■ **Set problem**: Rewrite every line of the listing below as a numbered list, skipping any blank lines. Leave the pictures out of your answer.

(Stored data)
○ ○ ○
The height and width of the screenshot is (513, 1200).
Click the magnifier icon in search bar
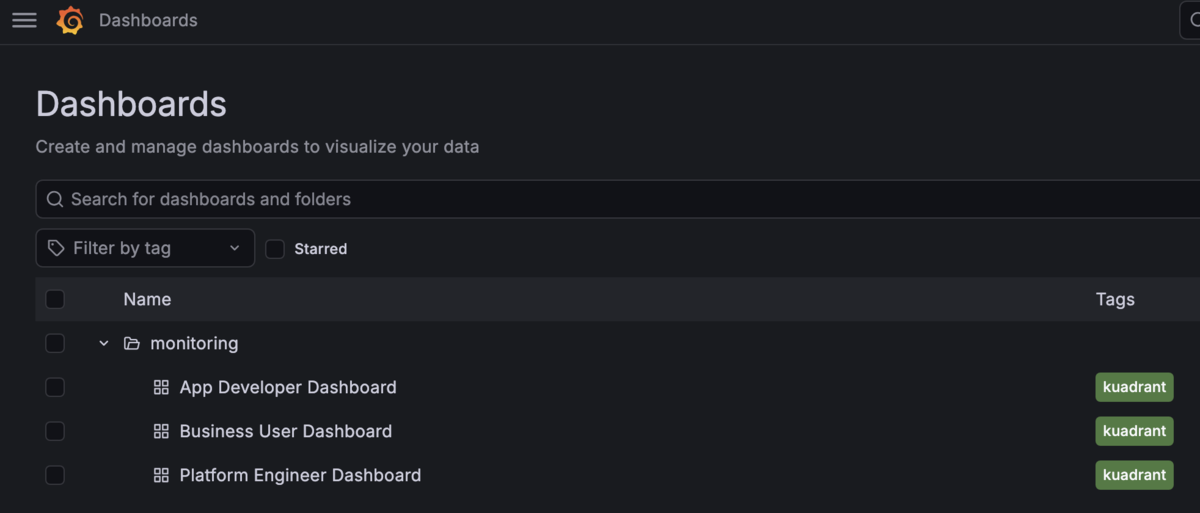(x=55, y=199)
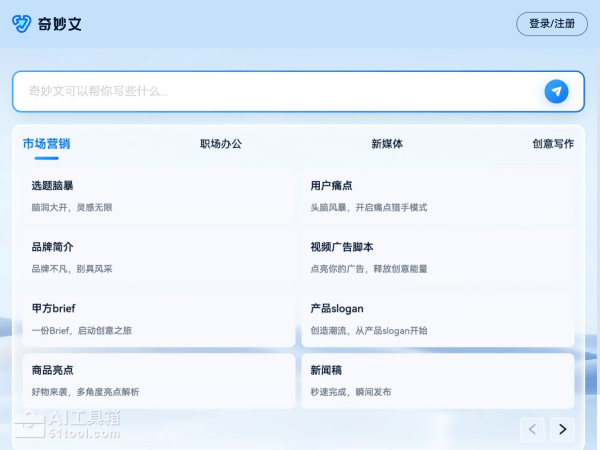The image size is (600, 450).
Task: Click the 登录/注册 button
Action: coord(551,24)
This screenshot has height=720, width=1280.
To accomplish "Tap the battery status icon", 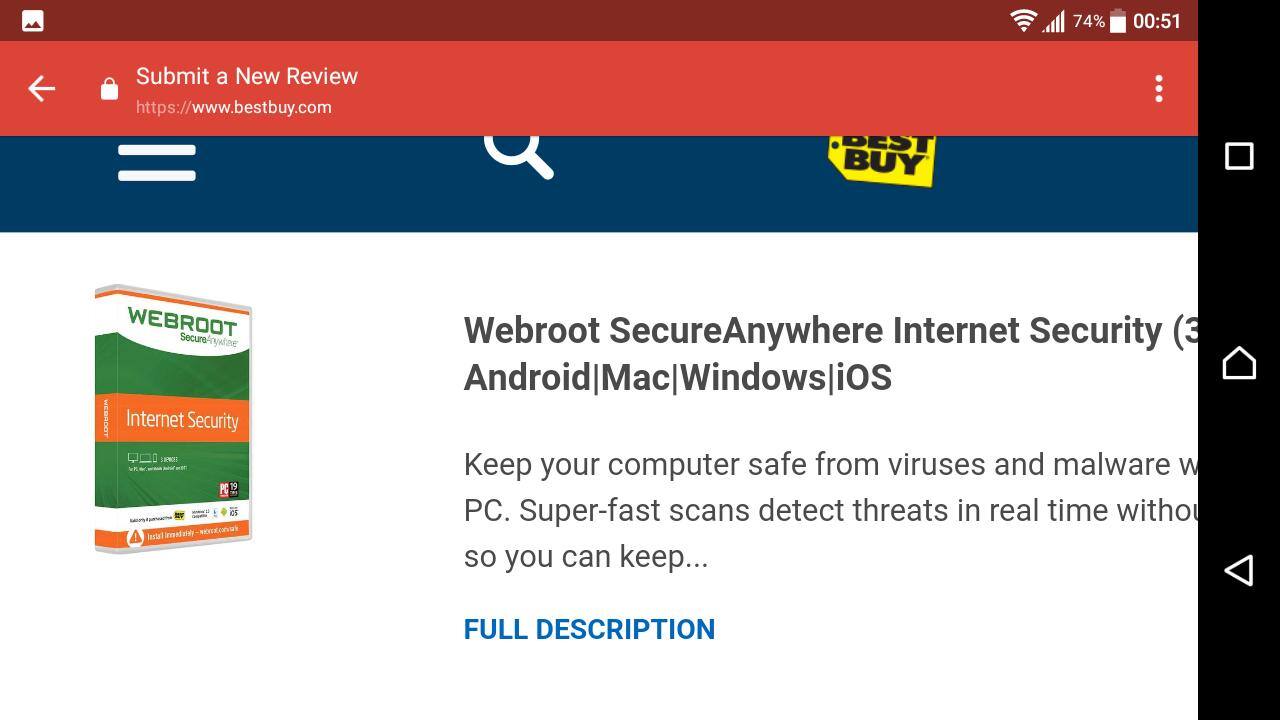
○ ○ ○
■ **Result below**:
1. The height and width of the screenshot is (513, 1200).
2. Click the magnifier icon in search bar
3. (x=55, y=199)
4. The image size is (600, 450).
5. Task: Click the 登录/注册 button
6. Action: coord(551,24)
7. This screenshot has height=720, width=1280.
8. To accomplish "Tap the battery status icon", 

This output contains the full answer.